Neither Garbage nor Gospel:
Reducing and Managing Uncertainty
in Hydrologic and Environmental Models

Kaye L. Brubaker
Summer 1999

How do human activities affect the global environment? How will critical agricultural regions respond to El Nino? When will a flood peak reach the heart of downtown? We cannot answer questions such as these with laboratory experiments. The space and time scales of the problems and their physical complexity dictate the use of computer models.

Computer models can never give perfect predictions. First, the natural systems themselves are inherently unpredictable; second, the mathematical models are imperfect representations of nature; and finally, the data used to drive and validate the models can never be perfectly or completely measured. This fact that computer analysis cannot improve on the quality of the input information is expressed by the "GIGO Law" ("Garbage In, Garbage Out"). As high-powered computers become more accessible and model use more widespread, the GIGO Law is in danger of being transformed to "Garbage In, Gospel Out" (de Wolf, date unknown). Quick results, presented with animated, detailed, full-color graphical interfaces may give users a false sense of security in the model's "answers." My research goal is to improve the usefulness of hydrologic and environmental models by (1) reducing uncertainty in the models, (2) reducing uncertainty in the data, and (3) providing tools to quantify and understand the inevitable uncertainty in model results. I wish to help provide the modeling community with high-quality, appropriate input data, and with tools for realistic assessment of model outputs.

Reducing the uncertainty in models by improving their physical realism requires the use of mathematical and computational tools to incorporate new Earth Science knowledge into predictive models. Water as a substance is inextricably bound with the energetic balance of the planet; the phase changes and transport of water in the Earth system are a major control on global climate. Yet, the storage of water in its various phases, and the linked exchanges of water and energy across the land/atmosphere interface are still not well represented in models. Increasingly, we are understanding that natural systems (such as the soil and the atmosphere) cannot be considered in isolation from each other. Traditionally, these natural subsystems have been the domain of their respective disciplines, each treating the other as a boundary condition to be prescribed or assumed. The complexity and scale of our problems demands that models of the atmosphere, oceans, rivers, soils, and vegetation be designed to connect and interact - mathematically, to alter each other's "boundary conditions." With graduate training and research experience at the interface between traditional hydrology and traditional atmospheric science, I am in a unique position to address these issues, by developing new models and incorporating existing models into broader modeling systems. This is the thrust of my present research program.

All models require data. The properties of physical systems and the processes that drive them must be quantified. Moreover, we cannot have any confidence in models unless we can compare their predictions to observations. More detailed, improved physical models require more physical data both as inputs and as a check on their predictions. Satellites now provide observations on the continental to global scale; however, a major obstacle in using remotely-sensed data to drive and validate models, is the issue of scale or resolution. The typical time and space scales over which physical processes operate, the space-time resolution of models, and the scale and dimension of measurements (whether on the ground or by satellite) are seldom in agreement.

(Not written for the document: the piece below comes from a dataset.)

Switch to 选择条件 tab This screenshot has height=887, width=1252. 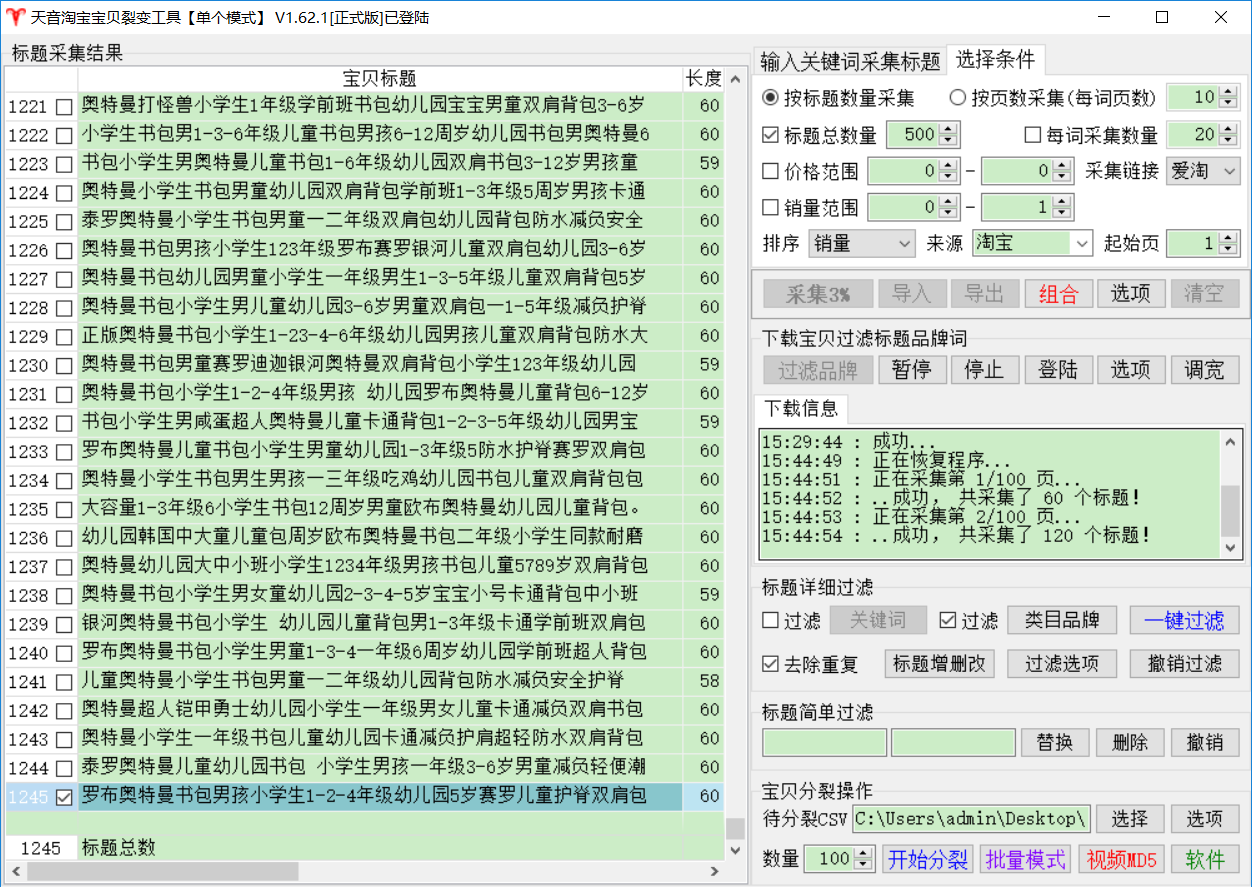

The coming generation of Earth-observing satellites promises to deliver data products that are more finely-resolved, more frequent, and cover a greater range of the electromagnetic spectrum than ever before. Although this information is vital to environmental and hydrologic forecasts and predictions, our systems and our models are not prepared to handle such an embarrassment of riches. A number of large-scale experiments have been conducted, and others are underway, with the goal of making satellite data more directly useful to hydrologic and environmental modeling. The locations of these experiments include southern France, the African Sahel, the central U.S., and the U.S. desert southwest. (Koster et al. 1999)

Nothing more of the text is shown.